The goal of this assignment is to implement a face detector using a sliding window model. The basic pipeline involved in a sliding window face detector is to take patches from an image, represent each patch by one or more feature descriptors, then train a classifier based on a training data set. Once a classifier is trained, it can be applied to a test data set.
My implementation of a sliding window face detector uses SIFT descriptors to represent each image patch and a support vector machine (SVM) for classification. I tried using both linear and non-linear SVMs.

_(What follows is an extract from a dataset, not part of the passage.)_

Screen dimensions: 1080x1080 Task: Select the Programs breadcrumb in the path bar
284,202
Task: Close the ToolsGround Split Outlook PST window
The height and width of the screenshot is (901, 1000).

To improve accuracy of the detector, I attempted to use a "difficut" set of non-faces as negatives. I implemented this step of mining hard negatives by checking the confidence value (on a scale of 0-1) of each negative and only the first 1000 negatives with a confidence higher than 0.5. I attempted a higher threshold for the confidence, but this increased running time without providing any significant improvement.
To speed up the running time of the algorithm, I cached my SIFT descriptors for each image using MATLAB memoization.
Below is the complete pipeline for the algorithm as implemented.
For all reported results, I use a sliding window step size of 2 when calculating image patches.
For my linear SVM, I set lambda = 5.
For my nonlinear SVM, I set lambda = 1 and RBF sigma = 1.
My best precision score was 0.850 by a nonlinear SVM with 3000 positives, 3000 random negatives, and 3000 hard negatives gathered from 1 iteration of mining for hard negatives. More detailed results are below.
For all reported results, I give a starting scale, which determines how many times I scale down the image by a factor of two before testing image patches. I also report the number of initial random negatives, and the number of iterations of mining for hard negatives. Note that if there are initially n random negatives, each iteration of mining adds n more negatives. Also note that the number of positives is equal to the number of initial negatives.
Scale = 2, 5000 negatives, no mining
Scale = 1, 5000 negatives, no mining
Scale = 2, 5000 negatives, 1 mining iteration
Scale = 2, 5000 negatives, 3 mining iterations
Scale = 2, 3000 negatives, no mining
Scale = 2, 2500 negatives, 1 mining iteration
Scale = 2, 3000 negatives, 1 mining iteration
When I attempted to set the starting scale to 1 or used more than 3000 random negatives, the nonlinear SVM ran out of memory. On a computer with more memory, I expect that the nonlinear SVM could perform a bit better with more iterations of mining for hard negatives.
The nonlinear SVM consistently performed about 10% better than the linear SVM. This increase in performance was expected, since the nonlinear SVM can capture a more complex decision boundary at the expense of extra memory and running time.
Mining for hard negatives improved the performance by 1-3%, however most of this performance gain came from the fact that each iteration added more training data, rather than from the process of finding hard negatives. When I tried replacing the training data instead of augmenting it, the performance was not improved by mining for hard negatives.
Here are the five faces with the highest confidence value for the nonlinear SVM.
Here are the five false positives with the highest confidence value for the nonlinear SVM. There is no clear pattern in the most confident negatives. If there were, it would give better insight into how we could improve our algorithm.